1784: Deadly hailstorm in South Carolina hits the town of Winnsborough. The hailstones, measuring as much as nine inches in circumference, killed several persons, and a great number of sheep, lambs, and birds.
1902: On May 7th, Martinique’s Mount Pelee began the deadliest volcanic eruption in the 20th century. On this day, the city of Saint Pierre, which some called the Paris of the Caribbean, was virtually wiped off the map. The volcano killed an estimated 30,000 people.
1965: The strongest tornado recorded in South Dakota tracked across eastern Tripp County. It was part of a larger tornado outbreak in Nebraska and South Dakota during the afternoon through late evening hours.
1979: Widespread damage occurred in the Tampa Bay area.
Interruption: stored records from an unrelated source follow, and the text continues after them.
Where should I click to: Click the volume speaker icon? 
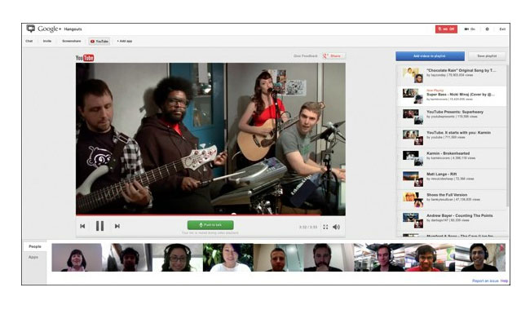(336, 227)
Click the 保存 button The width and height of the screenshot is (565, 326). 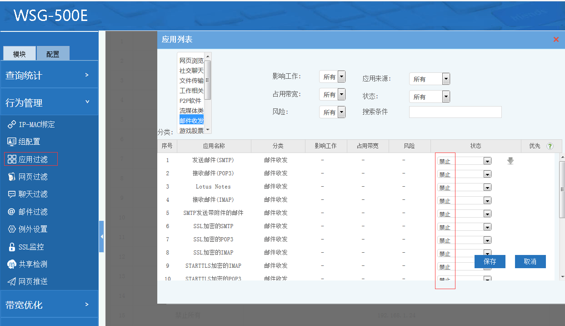click(490, 261)
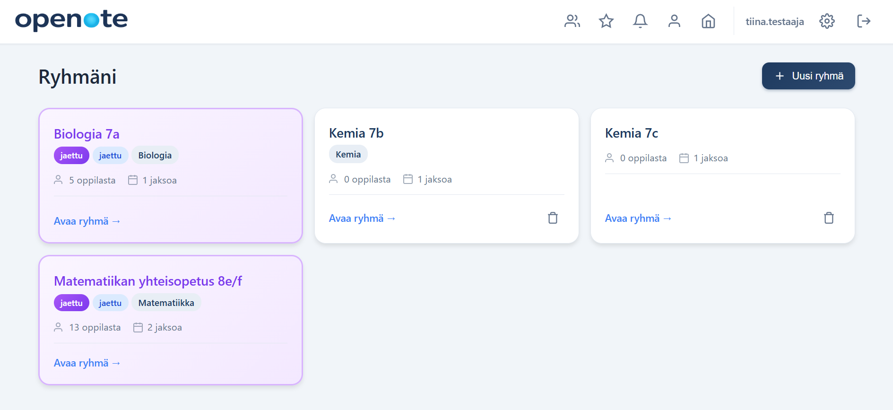Delete the Kemia 7b group

pos(553,218)
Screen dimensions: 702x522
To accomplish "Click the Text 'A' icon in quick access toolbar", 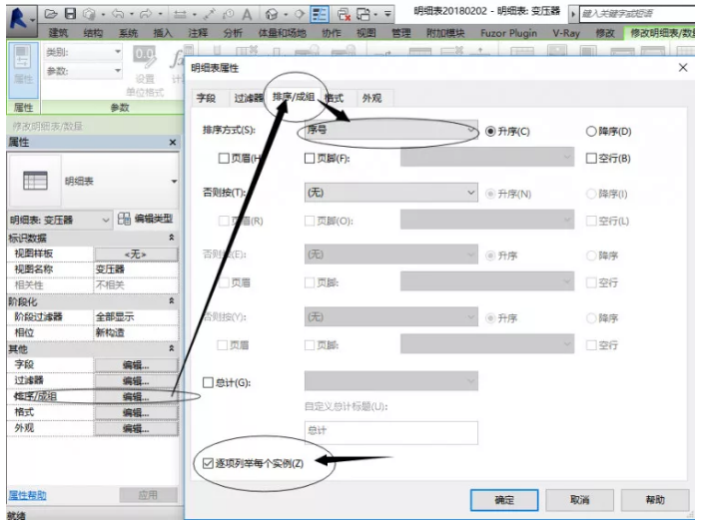I will coord(246,15).
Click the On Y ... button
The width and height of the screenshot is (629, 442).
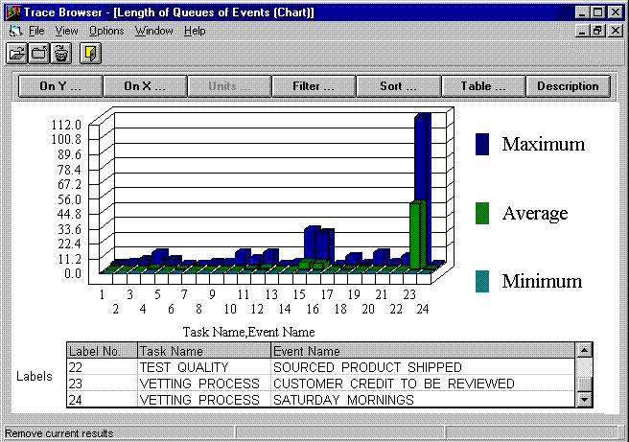(x=59, y=86)
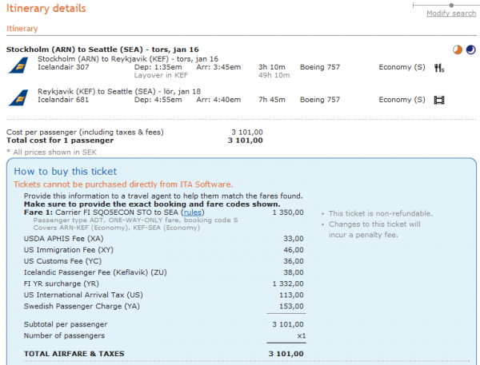This screenshot has width=480, height=365.
Task: Click the Modify search link
Action: pos(450,14)

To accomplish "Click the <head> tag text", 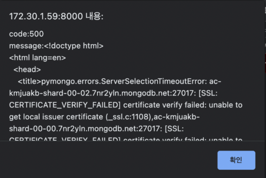I will [x=27, y=70].
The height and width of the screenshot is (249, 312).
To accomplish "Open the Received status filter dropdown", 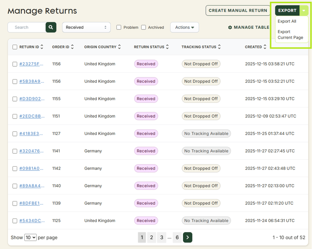I will click(x=86, y=27).
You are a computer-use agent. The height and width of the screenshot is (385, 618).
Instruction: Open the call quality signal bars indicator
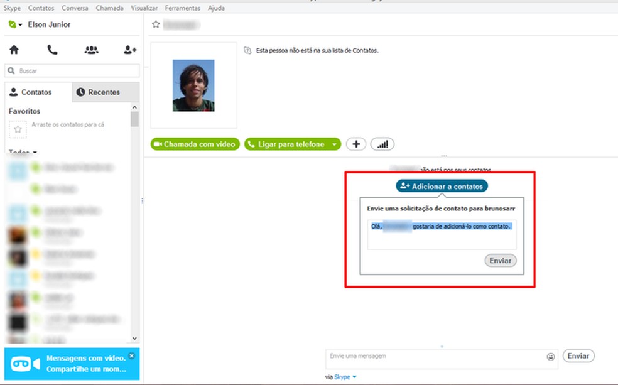click(382, 144)
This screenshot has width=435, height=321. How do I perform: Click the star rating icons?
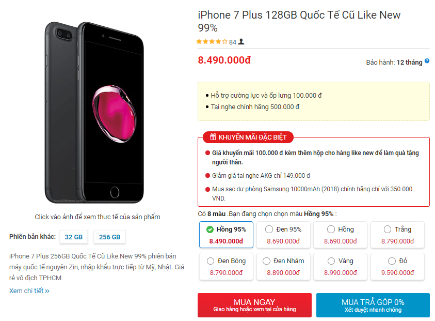click(x=212, y=42)
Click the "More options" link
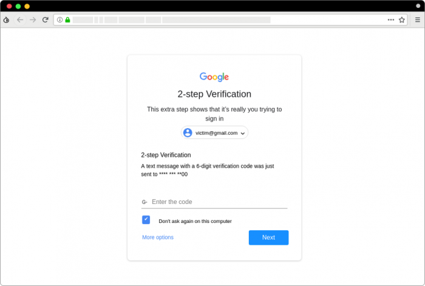The image size is (425, 286). click(158, 237)
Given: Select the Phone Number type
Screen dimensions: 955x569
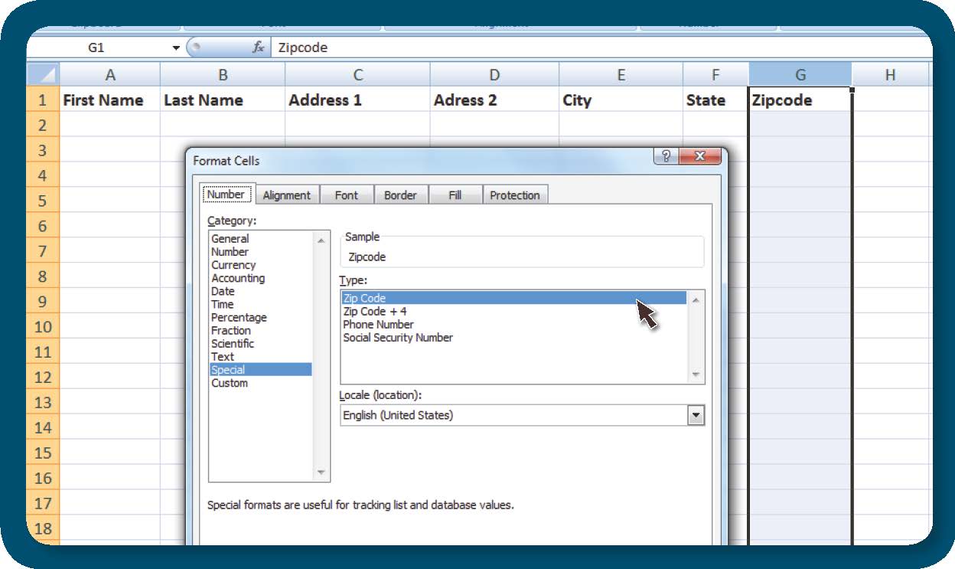Looking at the screenshot, I should click(378, 324).
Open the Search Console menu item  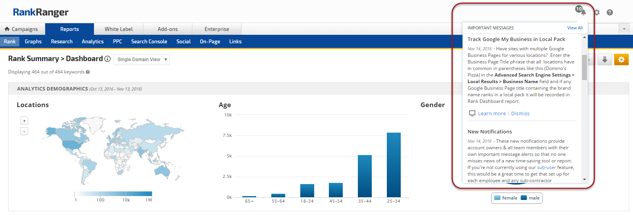[149, 41]
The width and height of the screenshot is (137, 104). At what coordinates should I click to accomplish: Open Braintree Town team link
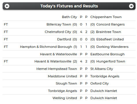tap(109, 32)
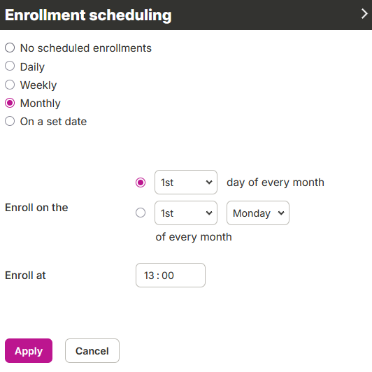Apply the enrollment schedule

pyautogui.click(x=29, y=350)
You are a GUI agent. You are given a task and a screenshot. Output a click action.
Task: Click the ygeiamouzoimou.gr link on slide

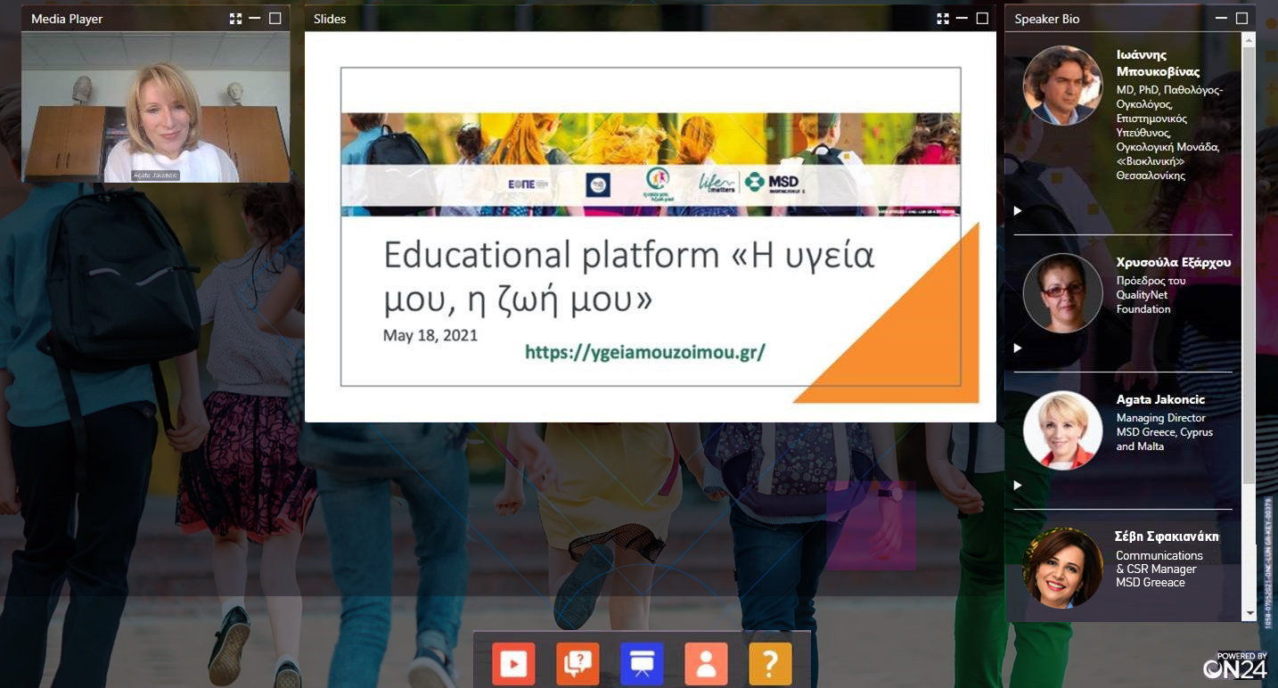tap(644, 352)
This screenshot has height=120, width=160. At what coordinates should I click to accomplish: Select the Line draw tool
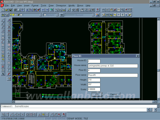pyautogui.click(x=3, y=20)
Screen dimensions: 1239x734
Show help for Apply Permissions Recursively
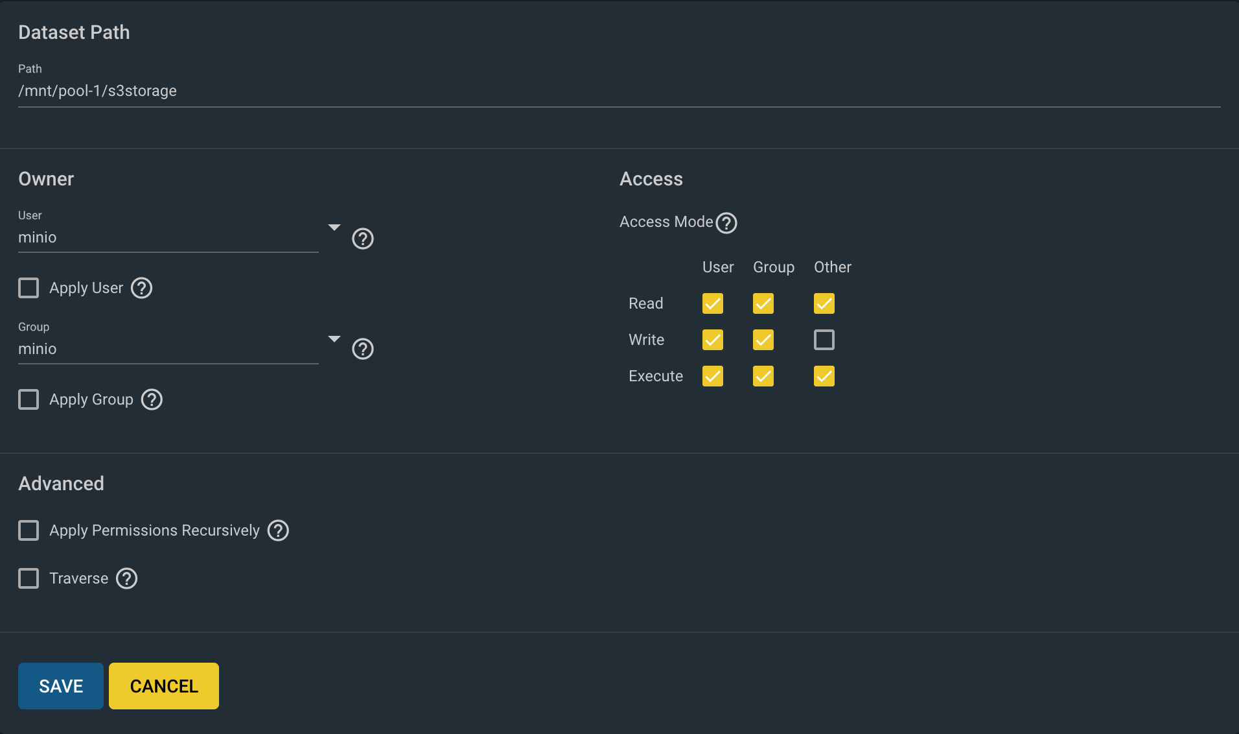[278, 530]
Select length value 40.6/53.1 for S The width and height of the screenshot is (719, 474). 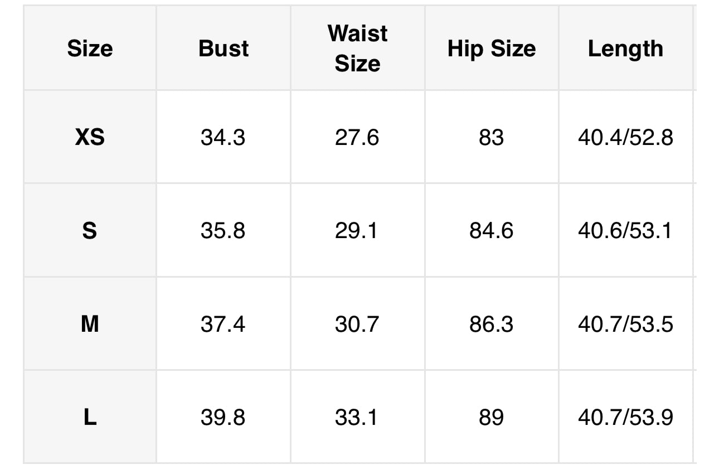tap(625, 230)
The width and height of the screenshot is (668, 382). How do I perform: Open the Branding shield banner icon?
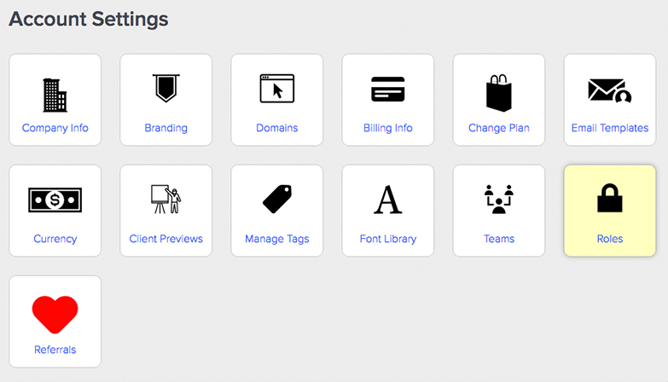coord(166,88)
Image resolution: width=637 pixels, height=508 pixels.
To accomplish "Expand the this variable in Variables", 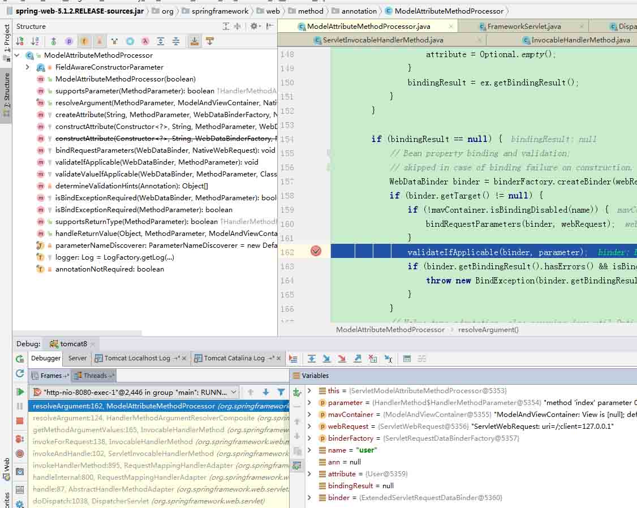I will (309, 390).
The 19 tornadoes reported are the most in one day in Florida history. Three people drowned in Pinellas County where flooding was most severe. Rainfall amounts of 18 inches in 24 hours were reported with 12.73 inches falling at Tampa, FL; with 7.84 inches of that in just six hours. Worst hit was the Polk County community of Auburndale where a tornado made a direct hit on the Auburndale School. Only eight students were hurt by flying debris. An 83-year-old woman was killed as she hid in an unreinforced concrete block storage shed. 98 trailers were damaged or destroyed, and 40 people were injured.
2003: This was the second of three consecutive days with strong to violent tornadoes around Oklahoma City. A violent F4 tornado that affected Moore, Oklahoma City, Midwest City and Choctaw took on a path very similar to the 5/3/1999 devastating tornado. This particular storm back in 2003 affected areas from Newcastle and Moore to Del City and Choctaw. Although over 130 people were injured, there were no fatalities.
Radar image of the Moore/Oklahoma City supercell around 5:25 PM, CDT on May 8, 2003. The storm was at its peak intensity in southeastern Oklahoma City. Image courtesy of the NWS Office in Norman, OK.
Source: NWS Office in Norman, Oklahoma.
2009: A deadly derecho squall line crosses far southern Illinois at midday devastating the Carbondale area on its way across a 1,200-mile swath of terrain covering sections of nine states. Hundreds of homes and businesses are damaged or destroyed in Kansas, Kentucky, Illinois, Kentucky, and Missouri. The wind gusts to 106 mph in the Carbondale area with sustained winds measured at up to 90 mph. In southern Illinois, the storm system peels siding and roofs off homes and other buildings, blowing out car windows and tearing up trailer parks.